→ **Page excerpt**:
A Carbon (C) makes 4 bonds, a Hydrogen (H) or a halogen (X) makes 1 bond and Nitrogen (N) makes three bonds. So in a molecule with $c$ Carbons, $h$ Hydrogens, $x$ halogens and $n$ Nitrogens, we will have $4c+h+x+3n$ "bonding capacity".

Assuming there are no rings, no double/triple bonds, we must have $c+h+x+n-1$ bonds in between these atoms [think like how many dashes you can draw between $m$ $\ce{O}$'s: $\ce{O-O-O}$ two dashes for three $\ce{O}$'s apparently].

→ **Written task a**:
In Spanish, how would you say this sentence from the bonding-capacity excerpt: "A Carbon (C) makes 4 bonds, a Hydrogen (H) or a halogen (X) makes 1 bond and Nitrogen (N) makes three bonds."?

Extracted data entries

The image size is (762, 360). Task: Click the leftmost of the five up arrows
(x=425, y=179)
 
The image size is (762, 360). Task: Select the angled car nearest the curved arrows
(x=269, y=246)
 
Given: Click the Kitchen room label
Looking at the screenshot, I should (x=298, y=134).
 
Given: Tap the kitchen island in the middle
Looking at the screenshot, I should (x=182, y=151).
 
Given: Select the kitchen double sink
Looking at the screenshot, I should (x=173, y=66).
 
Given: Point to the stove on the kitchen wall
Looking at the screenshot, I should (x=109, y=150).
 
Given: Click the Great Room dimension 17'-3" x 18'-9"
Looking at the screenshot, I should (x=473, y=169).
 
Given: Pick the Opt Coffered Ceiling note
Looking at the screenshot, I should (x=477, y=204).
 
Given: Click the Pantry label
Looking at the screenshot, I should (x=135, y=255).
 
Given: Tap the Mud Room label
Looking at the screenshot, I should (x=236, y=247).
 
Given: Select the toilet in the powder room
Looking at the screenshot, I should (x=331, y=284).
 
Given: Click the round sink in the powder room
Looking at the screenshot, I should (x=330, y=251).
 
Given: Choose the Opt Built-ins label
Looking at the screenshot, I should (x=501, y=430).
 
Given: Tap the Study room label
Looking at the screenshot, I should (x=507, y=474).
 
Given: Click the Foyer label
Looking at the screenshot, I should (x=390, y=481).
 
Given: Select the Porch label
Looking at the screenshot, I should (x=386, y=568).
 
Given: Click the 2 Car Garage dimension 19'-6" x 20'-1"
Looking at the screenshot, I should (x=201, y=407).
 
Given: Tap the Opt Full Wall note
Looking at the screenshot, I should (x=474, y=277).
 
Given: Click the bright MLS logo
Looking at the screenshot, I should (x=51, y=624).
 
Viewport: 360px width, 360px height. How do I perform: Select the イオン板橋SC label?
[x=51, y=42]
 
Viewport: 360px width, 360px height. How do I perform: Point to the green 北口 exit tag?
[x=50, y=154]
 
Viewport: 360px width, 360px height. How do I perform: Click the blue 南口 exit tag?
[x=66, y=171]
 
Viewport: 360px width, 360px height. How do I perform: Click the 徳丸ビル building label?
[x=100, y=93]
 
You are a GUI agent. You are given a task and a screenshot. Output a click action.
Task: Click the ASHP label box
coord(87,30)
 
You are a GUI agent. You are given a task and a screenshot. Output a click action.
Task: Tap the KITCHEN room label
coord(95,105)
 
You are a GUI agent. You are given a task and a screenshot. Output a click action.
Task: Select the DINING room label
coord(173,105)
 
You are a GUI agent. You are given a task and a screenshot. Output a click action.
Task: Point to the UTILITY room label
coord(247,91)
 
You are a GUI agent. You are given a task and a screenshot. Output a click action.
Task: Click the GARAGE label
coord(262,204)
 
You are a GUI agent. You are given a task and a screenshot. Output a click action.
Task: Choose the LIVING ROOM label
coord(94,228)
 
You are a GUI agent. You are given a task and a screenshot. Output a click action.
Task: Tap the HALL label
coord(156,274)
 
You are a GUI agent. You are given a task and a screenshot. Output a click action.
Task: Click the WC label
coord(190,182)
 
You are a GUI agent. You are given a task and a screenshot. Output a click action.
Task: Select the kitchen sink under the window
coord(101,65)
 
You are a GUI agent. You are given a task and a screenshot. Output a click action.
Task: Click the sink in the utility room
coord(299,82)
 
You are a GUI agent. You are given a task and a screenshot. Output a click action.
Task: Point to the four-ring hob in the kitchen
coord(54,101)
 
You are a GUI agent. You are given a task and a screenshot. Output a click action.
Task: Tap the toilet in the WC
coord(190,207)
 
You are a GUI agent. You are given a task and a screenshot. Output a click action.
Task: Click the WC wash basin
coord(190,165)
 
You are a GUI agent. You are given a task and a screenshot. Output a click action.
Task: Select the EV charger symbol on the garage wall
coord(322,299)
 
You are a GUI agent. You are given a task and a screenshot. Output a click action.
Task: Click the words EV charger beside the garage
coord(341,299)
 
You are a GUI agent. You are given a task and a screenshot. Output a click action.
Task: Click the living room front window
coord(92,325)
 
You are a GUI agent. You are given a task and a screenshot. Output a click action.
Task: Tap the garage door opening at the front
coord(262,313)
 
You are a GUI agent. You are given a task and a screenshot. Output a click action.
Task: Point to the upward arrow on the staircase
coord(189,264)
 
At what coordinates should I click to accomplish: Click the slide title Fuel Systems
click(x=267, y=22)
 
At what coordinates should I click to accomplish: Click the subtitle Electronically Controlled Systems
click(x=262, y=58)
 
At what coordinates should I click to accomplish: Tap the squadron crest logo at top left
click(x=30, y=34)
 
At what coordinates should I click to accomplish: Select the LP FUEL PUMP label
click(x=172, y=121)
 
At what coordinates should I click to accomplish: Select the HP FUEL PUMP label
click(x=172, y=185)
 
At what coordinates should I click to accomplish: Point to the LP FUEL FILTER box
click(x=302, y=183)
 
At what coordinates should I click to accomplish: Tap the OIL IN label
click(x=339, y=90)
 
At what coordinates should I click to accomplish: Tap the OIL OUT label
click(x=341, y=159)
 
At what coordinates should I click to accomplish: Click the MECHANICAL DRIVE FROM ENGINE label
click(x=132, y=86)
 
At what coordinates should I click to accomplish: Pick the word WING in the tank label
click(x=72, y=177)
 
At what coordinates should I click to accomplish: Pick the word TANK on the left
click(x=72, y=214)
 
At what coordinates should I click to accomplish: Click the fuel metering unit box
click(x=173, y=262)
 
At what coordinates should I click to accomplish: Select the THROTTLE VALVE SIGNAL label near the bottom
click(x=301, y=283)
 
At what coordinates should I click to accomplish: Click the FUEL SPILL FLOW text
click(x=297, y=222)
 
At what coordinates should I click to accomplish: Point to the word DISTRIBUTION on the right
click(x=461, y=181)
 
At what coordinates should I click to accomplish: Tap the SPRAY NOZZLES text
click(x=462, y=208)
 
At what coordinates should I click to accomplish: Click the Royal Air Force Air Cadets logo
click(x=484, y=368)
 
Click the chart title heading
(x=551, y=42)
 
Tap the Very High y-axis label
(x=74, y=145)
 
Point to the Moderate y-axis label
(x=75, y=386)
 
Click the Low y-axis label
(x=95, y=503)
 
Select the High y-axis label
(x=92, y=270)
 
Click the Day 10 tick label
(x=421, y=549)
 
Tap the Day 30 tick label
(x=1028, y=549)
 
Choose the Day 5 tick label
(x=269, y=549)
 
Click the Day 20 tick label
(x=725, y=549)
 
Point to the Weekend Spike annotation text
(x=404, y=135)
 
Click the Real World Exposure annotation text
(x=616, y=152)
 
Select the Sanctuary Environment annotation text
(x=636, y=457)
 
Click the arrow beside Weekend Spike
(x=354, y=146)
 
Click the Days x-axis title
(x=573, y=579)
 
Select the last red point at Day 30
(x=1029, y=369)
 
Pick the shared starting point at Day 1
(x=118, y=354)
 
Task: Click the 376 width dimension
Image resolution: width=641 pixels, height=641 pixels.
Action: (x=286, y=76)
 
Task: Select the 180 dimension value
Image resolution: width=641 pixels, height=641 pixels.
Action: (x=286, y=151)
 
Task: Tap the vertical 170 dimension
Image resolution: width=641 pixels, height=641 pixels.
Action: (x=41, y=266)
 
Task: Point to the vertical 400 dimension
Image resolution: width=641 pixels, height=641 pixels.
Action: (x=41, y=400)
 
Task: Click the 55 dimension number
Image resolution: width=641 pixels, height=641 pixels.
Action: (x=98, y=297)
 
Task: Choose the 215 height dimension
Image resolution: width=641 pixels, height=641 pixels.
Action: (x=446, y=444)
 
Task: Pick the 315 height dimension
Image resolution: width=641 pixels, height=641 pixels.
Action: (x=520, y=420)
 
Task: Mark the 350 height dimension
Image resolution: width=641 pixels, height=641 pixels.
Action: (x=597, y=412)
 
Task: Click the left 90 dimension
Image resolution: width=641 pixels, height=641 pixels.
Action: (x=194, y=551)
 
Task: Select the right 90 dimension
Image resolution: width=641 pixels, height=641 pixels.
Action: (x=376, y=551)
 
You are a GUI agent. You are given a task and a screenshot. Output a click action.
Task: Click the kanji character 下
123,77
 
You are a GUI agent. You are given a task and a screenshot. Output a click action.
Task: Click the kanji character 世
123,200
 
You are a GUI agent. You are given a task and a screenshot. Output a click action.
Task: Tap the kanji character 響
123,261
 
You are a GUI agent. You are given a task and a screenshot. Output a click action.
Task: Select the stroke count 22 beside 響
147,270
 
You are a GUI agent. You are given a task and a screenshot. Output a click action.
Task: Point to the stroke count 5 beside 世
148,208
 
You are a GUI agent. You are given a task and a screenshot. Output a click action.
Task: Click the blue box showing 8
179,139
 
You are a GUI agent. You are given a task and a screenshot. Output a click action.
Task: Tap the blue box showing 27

→ **Written task b**:
Can you rewrite the entries from the line containing "At what coordinates should I click to accomplish: Tap the SPRAY" down to the line containing "(x=421, y=549)", keeping every line, with 65 added to each coordinate in the answers?

→ **Full answer a**:
Un carbono (C) forma 4 enlaces, un hidrógeno (H) o un halógeno (X) forma 1 enlace y el nitrógeno (N) forma tres enlaces.

→ **Full answer b**:
At what coordinates should I click to accomplish: Tap the SPRAY NOZZLES text
click(x=527, y=273)
 
At what coordinates should I click to accomplish: Click the Royal Air Force Air Cadets logo
click(x=549, y=433)
 
Click the chart title heading
(x=616, y=107)
 
Tap the Very High y-axis label
(x=139, y=210)
 
Point to the Moderate y-axis label
(x=140, y=451)
 
Click the Low y-axis label
(x=160, y=568)
 
Select the High y-axis label
(x=157, y=335)
 
Click the Day 10 tick label
(x=486, y=614)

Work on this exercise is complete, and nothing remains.